Your task: Please copy out all the data. Every detail stays the same.

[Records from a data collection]

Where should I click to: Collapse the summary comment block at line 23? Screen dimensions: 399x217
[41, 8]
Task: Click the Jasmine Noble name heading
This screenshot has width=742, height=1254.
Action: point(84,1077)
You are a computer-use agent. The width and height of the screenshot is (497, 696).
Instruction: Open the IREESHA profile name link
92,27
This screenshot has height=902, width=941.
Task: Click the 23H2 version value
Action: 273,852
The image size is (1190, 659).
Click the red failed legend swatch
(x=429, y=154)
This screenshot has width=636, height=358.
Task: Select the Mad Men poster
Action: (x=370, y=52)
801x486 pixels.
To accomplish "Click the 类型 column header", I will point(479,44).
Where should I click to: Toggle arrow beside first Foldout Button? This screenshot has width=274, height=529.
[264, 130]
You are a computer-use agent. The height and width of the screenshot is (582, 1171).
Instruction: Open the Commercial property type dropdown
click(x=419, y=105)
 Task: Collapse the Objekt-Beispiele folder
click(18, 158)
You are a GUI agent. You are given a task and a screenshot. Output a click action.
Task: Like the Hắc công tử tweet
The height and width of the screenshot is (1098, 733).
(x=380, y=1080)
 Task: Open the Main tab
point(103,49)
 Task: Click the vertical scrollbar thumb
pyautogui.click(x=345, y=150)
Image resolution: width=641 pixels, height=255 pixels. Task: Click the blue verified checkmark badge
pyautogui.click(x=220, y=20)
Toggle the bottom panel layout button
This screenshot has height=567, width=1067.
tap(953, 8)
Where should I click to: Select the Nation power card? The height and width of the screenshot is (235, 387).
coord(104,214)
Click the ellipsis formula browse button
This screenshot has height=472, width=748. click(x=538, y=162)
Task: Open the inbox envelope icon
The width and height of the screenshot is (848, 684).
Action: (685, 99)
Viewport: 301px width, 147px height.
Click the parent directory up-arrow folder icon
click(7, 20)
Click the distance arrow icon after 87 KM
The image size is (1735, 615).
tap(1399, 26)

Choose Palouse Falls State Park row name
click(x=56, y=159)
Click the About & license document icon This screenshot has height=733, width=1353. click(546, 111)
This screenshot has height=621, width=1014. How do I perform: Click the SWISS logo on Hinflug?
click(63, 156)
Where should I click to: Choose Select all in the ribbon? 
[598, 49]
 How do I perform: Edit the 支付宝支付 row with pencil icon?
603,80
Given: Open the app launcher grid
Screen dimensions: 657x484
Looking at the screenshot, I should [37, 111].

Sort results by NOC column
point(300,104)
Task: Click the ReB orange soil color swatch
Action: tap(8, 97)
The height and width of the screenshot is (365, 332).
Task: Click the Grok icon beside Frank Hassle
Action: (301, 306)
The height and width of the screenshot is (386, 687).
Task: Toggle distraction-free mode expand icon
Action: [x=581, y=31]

Solution below:
Where should I click to: Collapse the summary comment block at line 23? Screen dimensions: 399x217
[41, 8]
Task: Click the Jasmine Noble name heading
This screenshot has width=742, height=1254.
Action: point(84,1077)
You are a computer-use agent. The width and height of the screenshot is (497, 696).
Instruction: Open the IREESHA profile name link
92,27
This screenshot has height=902, width=941.
Task: Click the 23H2 version value
Action: 273,852
The image size is (1190, 659).
Click the red failed legend swatch
(x=429, y=154)
This screenshot has width=636, height=358.
Task: Select the Mad Men poster
Action: (x=370, y=52)
801x486 pixels.
To accomplish "Click the 类型 column header", I will point(479,44).
Where should I click to: Toggle arrow beside first Foldout Button? This screenshot has width=274, height=529.
[264, 130]
You are a computer-use agent. The height and width of the screenshot is (582, 1171).
Instruction: Open the Commercial property type dropdown
click(x=419, y=105)
 Task: Collapse the Objekt-Beispiele folder
click(18, 158)
You are a GUI agent. You are given a task and a screenshot. Output a click action.
Task: Like the Hắc công tử tweet
The height and width of the screenshot is (1098, 733).
(x=380, y=1080)
 Task: Open the Main tab
point(103,49)
 Task: Click the vertical scrollbar thumb
pyautogui.click(x=345, y=150)
Image resolution: width=641 pixels, height=255 pixels. Task: Click the blue verified checkmark badge
pyautogui.click(x=220, y=20)
Toggle the bottom panel layout button
This screenshot has height=567, width=1067.
tap(953, 8)
Where should I click to: Select the Nation power card? The height and width of the screenshot is (235, 387).
coord(104,214)
Click the ellipsis formula browse button
This screenshot has height=472, width=748. click(x=538, y=162)
Task: Open the inbox envelope icon
The width and height of the screenshot is (848, 684).
Action: (685, 99)
Viewport: 301px width, 147px height.
Click the parent directory up-arrow folder icon
click(7, 20)
Click the distance arrow icon after 87 KM
The image size is (1735, 615).
tap(1399, 26)

Choose Palouse Falls State Park row name
click(x=56, y=159)
Click the About & license document icon This screenshot has height=733, width=1353. click(546, 111)
This screenshot has height=621, width=1014. How do I perform: Click the SWISS logo on Hinflug?
click(63, 156)
Where should I click to: Choose Select all in the ribbon? 
[598, 49]
 How do I perform: Edit the 支付宝支付 row with pencil icon?
603,80
Given: Open the app launcher grid
Screen dimensions: 657x484
Looking at the screenshot, I should [37, 111].

Sort results by NOC column
point(300,104)
Task: Click the ReB orange soil color swatch
Action: tap(8, 97)
The height and width of the screenshot is (365, 332).
Task: Click the Grok icon beside Frank Hassle
Action: (301, 306)
The height and width of the screenshot is (386, 687).
Task: Toggle distraction-free mode expand icon
Action: [x=581, y=31]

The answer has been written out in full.